* _DESCRIPTION OF THE TASK_
Output the full listing below, keeping each line exact.

* _SUPPLIED MATERIAL_
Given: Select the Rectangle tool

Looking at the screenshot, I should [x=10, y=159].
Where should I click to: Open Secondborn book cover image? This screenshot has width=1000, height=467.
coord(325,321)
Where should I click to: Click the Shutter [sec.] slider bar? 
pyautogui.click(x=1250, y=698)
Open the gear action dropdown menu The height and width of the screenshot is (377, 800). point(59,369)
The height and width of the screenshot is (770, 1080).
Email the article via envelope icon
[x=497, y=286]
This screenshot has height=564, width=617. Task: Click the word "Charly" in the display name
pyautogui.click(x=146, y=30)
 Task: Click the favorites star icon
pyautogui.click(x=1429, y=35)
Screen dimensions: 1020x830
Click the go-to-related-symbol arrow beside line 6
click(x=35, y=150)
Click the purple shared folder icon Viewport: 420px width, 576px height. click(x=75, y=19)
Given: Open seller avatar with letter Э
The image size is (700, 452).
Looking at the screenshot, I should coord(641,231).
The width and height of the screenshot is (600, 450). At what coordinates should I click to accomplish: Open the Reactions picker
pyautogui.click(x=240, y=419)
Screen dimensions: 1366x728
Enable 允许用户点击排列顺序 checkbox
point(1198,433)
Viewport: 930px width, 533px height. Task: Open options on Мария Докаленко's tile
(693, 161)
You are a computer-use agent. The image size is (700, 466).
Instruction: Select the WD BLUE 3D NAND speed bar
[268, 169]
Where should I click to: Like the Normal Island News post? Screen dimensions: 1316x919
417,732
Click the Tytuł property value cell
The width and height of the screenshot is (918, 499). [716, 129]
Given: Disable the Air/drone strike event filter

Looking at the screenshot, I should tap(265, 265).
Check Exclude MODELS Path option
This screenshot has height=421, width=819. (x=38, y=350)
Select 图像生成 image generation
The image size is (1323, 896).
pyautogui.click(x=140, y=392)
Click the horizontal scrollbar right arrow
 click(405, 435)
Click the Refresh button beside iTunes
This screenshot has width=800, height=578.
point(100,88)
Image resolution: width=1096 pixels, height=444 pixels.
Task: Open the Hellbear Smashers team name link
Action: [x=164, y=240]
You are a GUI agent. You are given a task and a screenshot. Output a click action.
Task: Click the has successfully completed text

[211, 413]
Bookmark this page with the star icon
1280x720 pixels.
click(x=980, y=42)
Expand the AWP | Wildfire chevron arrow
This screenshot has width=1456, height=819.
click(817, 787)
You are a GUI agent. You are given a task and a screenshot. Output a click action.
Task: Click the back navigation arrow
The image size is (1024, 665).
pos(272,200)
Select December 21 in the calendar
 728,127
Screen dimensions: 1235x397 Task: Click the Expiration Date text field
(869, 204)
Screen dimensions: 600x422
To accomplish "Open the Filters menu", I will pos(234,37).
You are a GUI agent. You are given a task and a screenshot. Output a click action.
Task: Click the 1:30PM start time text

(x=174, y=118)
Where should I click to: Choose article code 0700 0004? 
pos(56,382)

* _SOLUTION TO THIS EXERCISE_
Given: Select the Rectangle tool

Looking at the screenshot, I should [x=10, y=159].
Where should I click to: Open Secondborn book cover image? This screenshot has width=1000, height=467.
coord(325,321)
Where should I click to: Click the Shutter [sec.] slider bar? 
pyautogui.click(x=1250, y=698)
Open the gear action dropdown menu The height and width of the screenshot is (377, 800). point(59,369)
The height and width of the screenshot is (770, 1080).
Email the article via envelope icon
[x=497, y=286]
This screenshot has height=564, width=617. Task: Click the word "Charly" in the display name
pyautogui.click(x=146, y=30)
 Task: Click the favorites star icon
pyautogui.click(x=1429, y=35)
Screen dimensions: 1020x830
Click the go-to-related-symbol arrow beside line 6
click(x=35, y=150)
Click the purple shared folder icon Viewport: 420px width, 576px height. click(x=75, y=19)
Given: Open seller avatar with letter Э
The image size is (700, 452).
Looking at the screenshot, I should coord(641,231).
The width and height of the screenshot is (600, 450). At what coordinates should I click to accomplish: Open the Reactions picker
pyautogui.click(x=240, y=419)
Screen dimensions: 1366x728
Enable 允许用户点击排列顺序 checkbox
point(1198,433)
Viewport: 930px width, 533px height. Task: Open options on Мария Докаленко's tile
(693, 161)
You are a computer-use agent. The image size is (700, 466).
Instruction: Select the WD BLUE 3D NAND speed bar
[268, 169]
Where should I click to: Like the Normal Island News post? Screen dimensions: 1316x919
417,732
Click the Tytuł property value cell
The width and height of the screenshot is (918, 499). [716, 129]
Given: Disable the Air/drone strike event filter

Looking at the screenshot, I should tap(265, 265).
Check Exclude MODELS Path option
This screenshot has height=421, width=819. (x=38, y=350)
Select 图像生成 image generation
The image size is (1323, 896).
pyautogui.click(x=140, y=392)
Click the horizontal scrollbar right arrow
 click(405, 435)
Click the Refresh button beside iTunes
This screenshot has width=800, height=578.
point(100,88)
Image resolution: width=1096 pixels, height=444 pixels.
Task: Open the Hellbear Smashers team name link
Action: [x=164, y=240]
You are a GUI agent. You are given a task and a screenshot. Output a click action.
Task: Click the has successfully completed text

[211, 413]
Bookmark this page with the star icon
1280x720 pixels.
click(x=980, y=42)
Expand the AWP | Wildfire chevron arrow
This screenshot has width=1456, height=819.
click(817, 787)
You are a GUI agent. You are given a task and a screenshot. Output a click action.
Task: Click the back navigation arrow
The image size is (1024, 665).
pos(272,200)
Select December 21 in the calendar
 728,127
Screen dimensions: 1235x397 Task: Click the Expiration Date text field
(869, 204)
Screen dimensions: 600x422
To accomplish "Open the Filters menu", I will pos(234,37).
You are a GUI agent. You are given a task and a screenshot. Output a click action.
Task: Click the 1:30PM start time text

(x=174, y=118)
Where should I click to: Choose article code 0700 0004? 
pos(56,382)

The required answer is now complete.